Each scenario id (RFC0018.N) is referenced from its test so the mapping is greppable (docs/verification.md §2).

7. Open questions

  • Saturation backpressure depth — §3.2 makes transient failures retryable, but a real rate-limiter / queue-depth signal (429 with a computed Retry-After) is still deferred (RFC 0003 §6.7). Land the code mapping now; size the limiter later?
  • scope_attributes as a template-key input?resolved: stay out of the key. The key today is (severity_number, scope_name) (cluster.rs:1680); scope_version is already retained-but-not-keyed, and scope_attributes follow that precedent. The keying principle: the key carries low-cardinality fields that identify the log statement’s semantic class (severity_number, scope_name); higher-cardinality emitter metadata (scope_version, scope_attributes) is retained + queryable (scope.<key>) but not keyed — keying on it would explode template_count (the template-cardinality hazard; CLAUDE.md §3.1 / docs/hazards.md #1) for no fidelity gain (attributes are retained per-row; reconstruction §3.3 never depended on scope). Per-attribute partitioning, if ever needed, is a future opt-in config (gated on a concrete consumer).
  • Pre-amendment backfill — historical files lack the new columns; acceptable as NULL (best-effort) for pre-release, or backfill? (Leaning acceptable, consistent with the effective_time_unix_nano amendment.)
  • SeverityNumber reject vs clampresolved: preserve + flag, neither reject nor clamp (§3.0 / §3.5).
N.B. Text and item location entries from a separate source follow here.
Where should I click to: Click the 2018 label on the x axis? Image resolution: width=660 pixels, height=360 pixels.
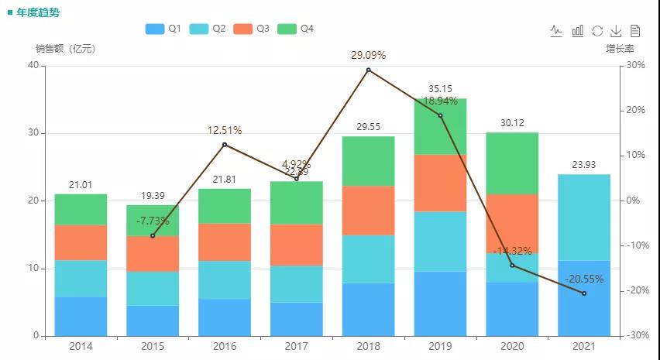pyautogui.click(x=368, y=347)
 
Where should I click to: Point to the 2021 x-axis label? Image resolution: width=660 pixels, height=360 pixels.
pyautogui.click(x=584, y=347)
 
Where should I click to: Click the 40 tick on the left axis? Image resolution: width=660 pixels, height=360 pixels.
pyautogui.click(x=33, y=66)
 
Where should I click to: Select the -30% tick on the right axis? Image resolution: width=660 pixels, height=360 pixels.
pyautogui.click(x=638, y=336)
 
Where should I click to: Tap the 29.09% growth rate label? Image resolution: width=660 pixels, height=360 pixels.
pyautogui.click(x=368, y=56)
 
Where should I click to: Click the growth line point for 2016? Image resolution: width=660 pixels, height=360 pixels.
pyautogui.click(x=225, y=145)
The faithful-witness principle settles it: clamping is a silent correction, rejecting is silent data loss; both are the backend overstepping a role that belongs upstream.
  • Severity column u8 vs i32resolved: u8. 0..=255 covers the defined 1..=24 with 10× headroom for any conceivable future OTLP expansion; the only values it cannot hold (negative, > 255) are definitionally garbage with nothing meaningful to preserve, so they take the §3.5 storage-invariant path (0 + anomaly count).
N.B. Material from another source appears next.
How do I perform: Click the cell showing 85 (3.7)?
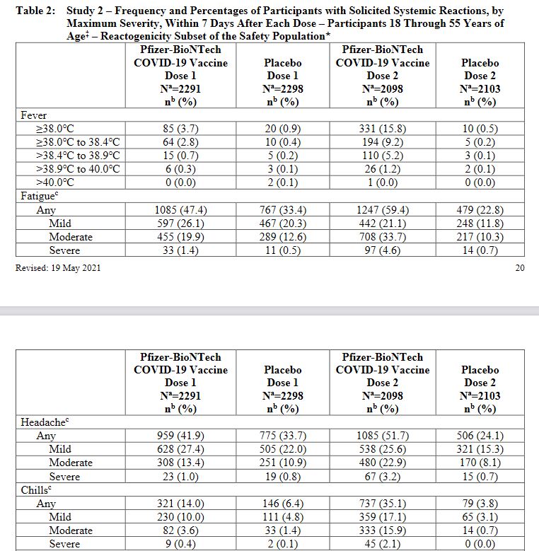pos(180,129)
  • Anomaly visibility on read — §3.5 surfaces out-of-range severity via a metric; should the read path (LogRow, RFC 0017) also mark a record as carrying out-of-spec severity, so it’s visible per-record and not only in aggregate? (Leaning a metric for now; per-record marker if operators ask.)

8. References

  • OTLP/OTel spec: logs data model (field set, severity fields), common/#anyvalue (empty/zero MUST be stored), common/instrumentation-scope (the (name,version,schema_url,attributes) tuple), otlp/#json-protobuf-encoding (proto3 JSON mapping — non-finite doubles as "NaN"/"Infinity"/"-Infinity" strings), otlp/#failures (retryable vs non-retryable codes), otlp/#otlpgrpc-throttling.
  • RFCs amended: RFC 0002 (DSL — §6.1 bare fields), RFC 0003 (receiver — §6.1/§6.2 error mapping, §6.6 materialisation, §6.8/§9 the previously-deferred schema_url + scope attributes), RFC 0005 (schema — §3.2 columns, §3.3 canonical encoding, §3.5 migration). Consumed by RFC 0017 (LogRow gains the complete scope) and RFC 0010 (drift over scope schema_url).
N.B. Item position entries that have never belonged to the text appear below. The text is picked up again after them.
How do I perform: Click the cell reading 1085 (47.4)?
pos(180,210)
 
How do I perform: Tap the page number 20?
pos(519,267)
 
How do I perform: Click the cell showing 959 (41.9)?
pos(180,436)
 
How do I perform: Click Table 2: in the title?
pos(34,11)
  • CLAUDE.md §3.5 (schema migration — additive OPTIONAL columns), §3.7 (multi-tenancy — new columns per-tenant), hazard H6 (no DataFusion leak), §3.3/§3.4 (the durability the retry-mapping fix protects).
  • Code: crates/ourios-ingester/src/receiver/materialize.rs (scope/schema drop), grpc.rs / http.rs (error mapping), crates/ourios-core/src/otlp.rs (canonical encoder; severity decode), crates/ourios-parquet/src/lib.rs (schema), crates/ourios-querier/src/dsl/ir.rs (the Field enum).